Detail Temuan Bug CW1226324
Insiden keamanan ini pertama kali diungkap oleh media Bleeping Computer. Bug yang dilacak secara internal dengan kode CW1226324 tersebut pertama kali terdeteksi pada 21 Januari. Celah ini diketahui mampu melewati kebijakan Data Loss Prevention (DLP) organisasi, yakni sistem keamanan yang dirancang untuk melindungi informasi sensitif perusahaan.
Dampak pada Fitur Copilot Chat
Berdasarkan dokumentasi resmi Microsoft, bug ini menyebabkan fitur Copilot Chat pada work tab secara keliru menarik dan merangkum email dari folder Sent Items dan Drafts milik pengguna.

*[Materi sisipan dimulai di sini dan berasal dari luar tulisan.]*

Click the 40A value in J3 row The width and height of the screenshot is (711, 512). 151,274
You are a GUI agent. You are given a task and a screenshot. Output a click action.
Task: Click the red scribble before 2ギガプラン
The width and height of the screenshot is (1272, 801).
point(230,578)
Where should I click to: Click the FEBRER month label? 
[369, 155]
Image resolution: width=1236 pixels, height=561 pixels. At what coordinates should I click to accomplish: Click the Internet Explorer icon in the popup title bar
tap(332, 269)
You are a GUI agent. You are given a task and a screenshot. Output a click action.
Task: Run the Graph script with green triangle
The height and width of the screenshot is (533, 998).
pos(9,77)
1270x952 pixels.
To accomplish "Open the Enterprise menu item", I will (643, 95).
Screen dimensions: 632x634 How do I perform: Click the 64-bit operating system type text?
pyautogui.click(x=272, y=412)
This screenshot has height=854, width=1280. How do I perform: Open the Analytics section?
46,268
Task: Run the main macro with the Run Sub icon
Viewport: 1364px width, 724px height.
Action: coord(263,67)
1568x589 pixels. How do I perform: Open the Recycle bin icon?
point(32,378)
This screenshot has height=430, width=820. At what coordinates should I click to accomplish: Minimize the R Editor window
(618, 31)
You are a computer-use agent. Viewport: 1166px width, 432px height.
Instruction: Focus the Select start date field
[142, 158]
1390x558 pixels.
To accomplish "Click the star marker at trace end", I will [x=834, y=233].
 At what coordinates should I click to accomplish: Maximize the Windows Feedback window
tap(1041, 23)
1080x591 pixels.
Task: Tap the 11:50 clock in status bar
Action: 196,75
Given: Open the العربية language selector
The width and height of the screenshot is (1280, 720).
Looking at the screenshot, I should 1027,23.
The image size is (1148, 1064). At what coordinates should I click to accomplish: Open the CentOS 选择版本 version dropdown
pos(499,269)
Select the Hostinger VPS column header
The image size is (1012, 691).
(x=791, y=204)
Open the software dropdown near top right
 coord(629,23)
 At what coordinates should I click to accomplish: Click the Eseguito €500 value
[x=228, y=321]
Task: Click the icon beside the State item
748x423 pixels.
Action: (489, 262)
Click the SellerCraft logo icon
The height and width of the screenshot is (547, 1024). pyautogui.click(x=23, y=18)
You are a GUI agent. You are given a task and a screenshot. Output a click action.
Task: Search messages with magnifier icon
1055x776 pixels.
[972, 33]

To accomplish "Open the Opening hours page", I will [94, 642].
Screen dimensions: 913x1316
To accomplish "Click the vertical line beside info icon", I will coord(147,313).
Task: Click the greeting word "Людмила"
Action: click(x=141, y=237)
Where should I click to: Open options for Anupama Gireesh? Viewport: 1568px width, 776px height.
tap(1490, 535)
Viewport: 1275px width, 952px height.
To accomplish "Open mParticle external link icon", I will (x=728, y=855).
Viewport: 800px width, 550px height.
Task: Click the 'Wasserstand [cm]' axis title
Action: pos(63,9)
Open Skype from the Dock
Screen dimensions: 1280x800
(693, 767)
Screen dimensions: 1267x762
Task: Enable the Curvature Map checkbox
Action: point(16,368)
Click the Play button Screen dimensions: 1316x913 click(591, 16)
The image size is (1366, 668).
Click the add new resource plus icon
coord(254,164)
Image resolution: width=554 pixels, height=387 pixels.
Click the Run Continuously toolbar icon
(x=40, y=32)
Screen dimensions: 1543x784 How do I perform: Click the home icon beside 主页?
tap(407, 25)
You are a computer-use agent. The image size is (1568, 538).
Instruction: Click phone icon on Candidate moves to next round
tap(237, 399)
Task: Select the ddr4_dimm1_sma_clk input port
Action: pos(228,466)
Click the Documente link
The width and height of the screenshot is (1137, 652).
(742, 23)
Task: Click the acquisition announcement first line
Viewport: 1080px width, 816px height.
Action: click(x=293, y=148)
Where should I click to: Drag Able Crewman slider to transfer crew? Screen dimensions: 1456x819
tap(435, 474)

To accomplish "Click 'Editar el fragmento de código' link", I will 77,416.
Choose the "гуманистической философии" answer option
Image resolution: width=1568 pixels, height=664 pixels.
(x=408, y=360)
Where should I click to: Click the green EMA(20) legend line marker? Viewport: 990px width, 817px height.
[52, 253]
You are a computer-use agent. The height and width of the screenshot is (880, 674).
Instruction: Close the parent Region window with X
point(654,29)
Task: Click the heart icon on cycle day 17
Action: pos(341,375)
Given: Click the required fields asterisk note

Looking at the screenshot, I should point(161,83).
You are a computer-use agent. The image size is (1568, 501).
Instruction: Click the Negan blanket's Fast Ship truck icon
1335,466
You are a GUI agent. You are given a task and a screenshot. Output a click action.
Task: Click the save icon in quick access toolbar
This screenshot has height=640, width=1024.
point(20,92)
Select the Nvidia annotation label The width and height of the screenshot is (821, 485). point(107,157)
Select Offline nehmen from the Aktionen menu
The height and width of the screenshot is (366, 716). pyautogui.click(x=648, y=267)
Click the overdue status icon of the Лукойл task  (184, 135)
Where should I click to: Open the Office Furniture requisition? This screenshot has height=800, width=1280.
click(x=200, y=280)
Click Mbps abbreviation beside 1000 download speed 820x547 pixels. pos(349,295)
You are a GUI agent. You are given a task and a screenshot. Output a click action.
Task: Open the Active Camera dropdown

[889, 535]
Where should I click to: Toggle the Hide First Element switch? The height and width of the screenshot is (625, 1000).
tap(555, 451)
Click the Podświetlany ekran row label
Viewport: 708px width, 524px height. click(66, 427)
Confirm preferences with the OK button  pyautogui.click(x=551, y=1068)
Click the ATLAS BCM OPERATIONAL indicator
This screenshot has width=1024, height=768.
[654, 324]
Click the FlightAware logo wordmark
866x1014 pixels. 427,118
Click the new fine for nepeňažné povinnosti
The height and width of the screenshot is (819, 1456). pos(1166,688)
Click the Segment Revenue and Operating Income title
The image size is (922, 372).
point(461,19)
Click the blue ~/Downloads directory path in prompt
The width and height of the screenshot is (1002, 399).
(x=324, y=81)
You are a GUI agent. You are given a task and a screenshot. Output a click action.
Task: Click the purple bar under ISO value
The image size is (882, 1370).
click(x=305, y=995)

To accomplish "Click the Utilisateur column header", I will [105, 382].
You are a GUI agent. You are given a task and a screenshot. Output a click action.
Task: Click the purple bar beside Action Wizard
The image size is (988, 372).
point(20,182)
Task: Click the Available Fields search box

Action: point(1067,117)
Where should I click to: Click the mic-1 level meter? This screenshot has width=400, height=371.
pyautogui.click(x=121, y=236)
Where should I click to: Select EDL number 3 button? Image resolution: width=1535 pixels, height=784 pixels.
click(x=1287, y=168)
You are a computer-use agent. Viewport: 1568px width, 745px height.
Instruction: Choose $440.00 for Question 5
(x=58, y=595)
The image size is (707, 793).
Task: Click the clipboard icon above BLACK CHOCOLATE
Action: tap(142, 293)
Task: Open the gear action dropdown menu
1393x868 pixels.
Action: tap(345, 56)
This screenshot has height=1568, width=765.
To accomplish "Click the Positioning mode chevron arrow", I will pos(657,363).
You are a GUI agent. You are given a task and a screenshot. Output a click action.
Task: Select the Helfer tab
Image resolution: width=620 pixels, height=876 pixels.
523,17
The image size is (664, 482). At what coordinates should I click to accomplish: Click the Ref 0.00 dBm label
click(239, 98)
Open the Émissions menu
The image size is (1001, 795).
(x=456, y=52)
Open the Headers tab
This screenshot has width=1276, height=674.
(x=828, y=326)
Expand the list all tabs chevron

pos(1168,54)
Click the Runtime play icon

Hal ini tetap terjadi meskipun email tersebut telah diberi label sensitivitas yang seharusnya mencegah akses otomatis oleh sistem AI.
Kondisi tersebut mengakibatkan informasi sensitif yang seharusnya bersifat rahasia justru ikut diproses oleh sistem. Copilot Chat sendiri merupakan asisten AI yang digulirkan untuk pelanggan Enterprise pada aplikasi seperti Word, Excel, Outlook, dan PowerPoint sejak akhir tahun lalu.
Risiko Keamanan AI di Lingkungan Kerja
Kemampuan Copilot dalam memahami konteks konten dan komunikasi kerja dinilai rentan jika aspek pengamanan data tidak berjalan optimal. Perusahaan yang mengadopsi asisten AI di lingkungan kerja berpotensi menghadapi ancaman serius, di antaranya:
- Prompt injection yang dapat memanipulasi output AI.
- Pelanggaran kepatuhan data internal.
- Kebocoran informasi rahasia melalui ringkasan otomatis.
Langkah Perbaikan dari Microsoft
Microsoft mengonfirmasi bahwa insiden ini disebabkan oleh kesalahan kode pada sistem mereka. Sebagai langkah penanganan, perusahaan mengeklaim telah mulai meluncurkan perbaikan atau patch sejak awal Februari lalu untuk menutup celah keamanan tersebut.
Selain merilis perbaikan, Microsoft menyatakan terus memantau penerapan pembaruan sistem dan telah menghubungi sebagian pengguna yang terdampak secara langsung. Langkah ini diambil untuk memastikan integritas data pengguna tetap terjaga pasca-insiden tersebut.
Informasi lengkap mengenai penanganan bug ini disampaikan melalui pernyataan resmi Microsoft yang dirilis melalui saluran komunikasi teknis perusahaan pada Februari 2026.